Task to complete
Out of the listing below, copy every line that carries the string "Given".

------ Data listing ------

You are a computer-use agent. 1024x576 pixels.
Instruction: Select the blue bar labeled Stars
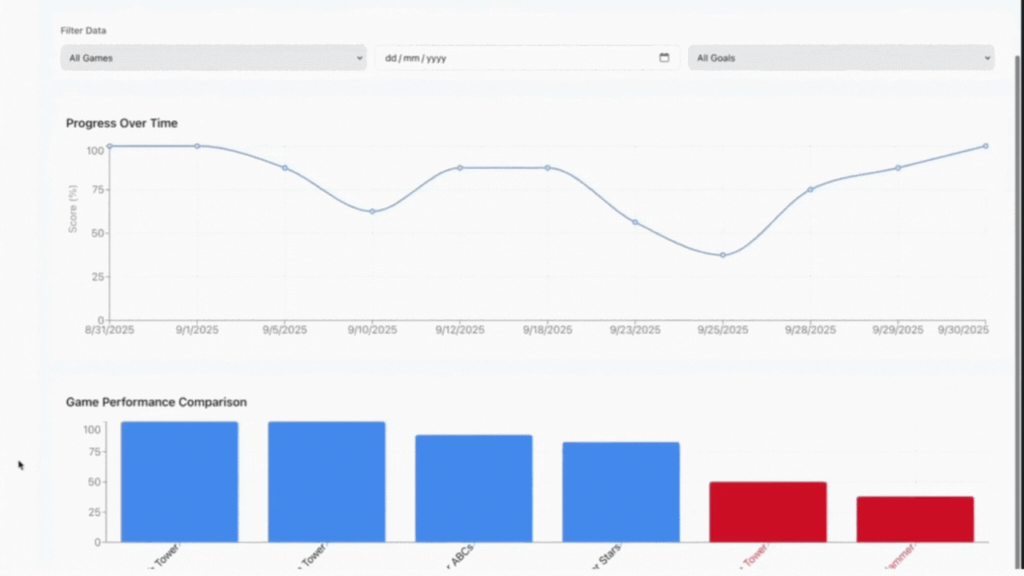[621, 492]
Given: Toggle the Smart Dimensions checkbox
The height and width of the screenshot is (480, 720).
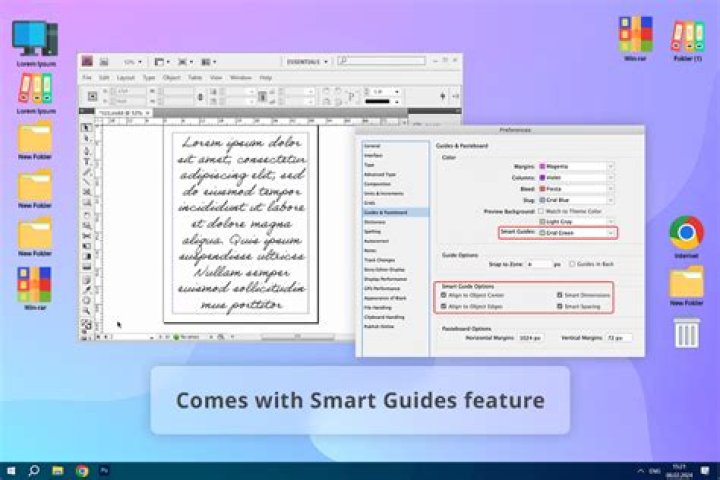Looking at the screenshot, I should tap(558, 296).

------
------ Data listing ------

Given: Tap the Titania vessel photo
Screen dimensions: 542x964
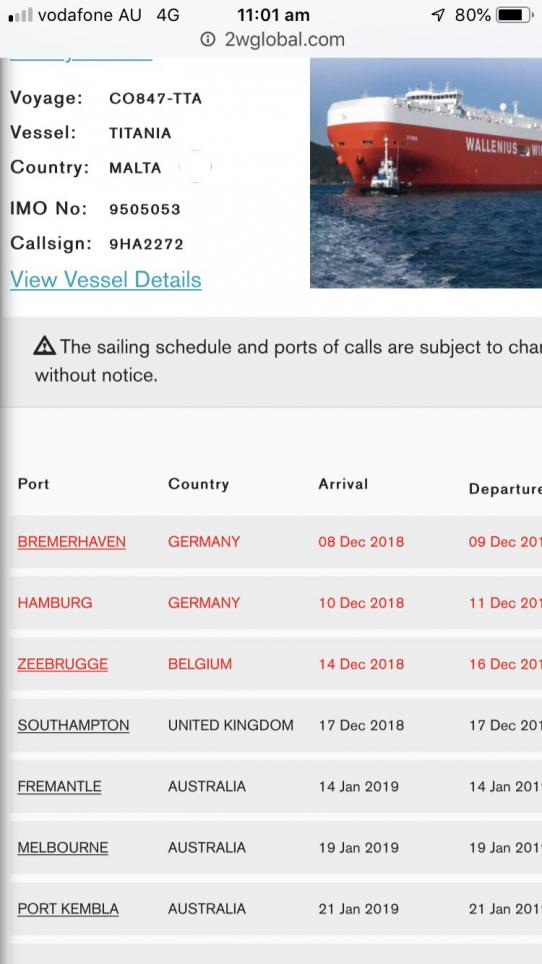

------

Task solution
Given: Toggle the Smart Dimensions checkbox
Given: Tap the Titania vessel photo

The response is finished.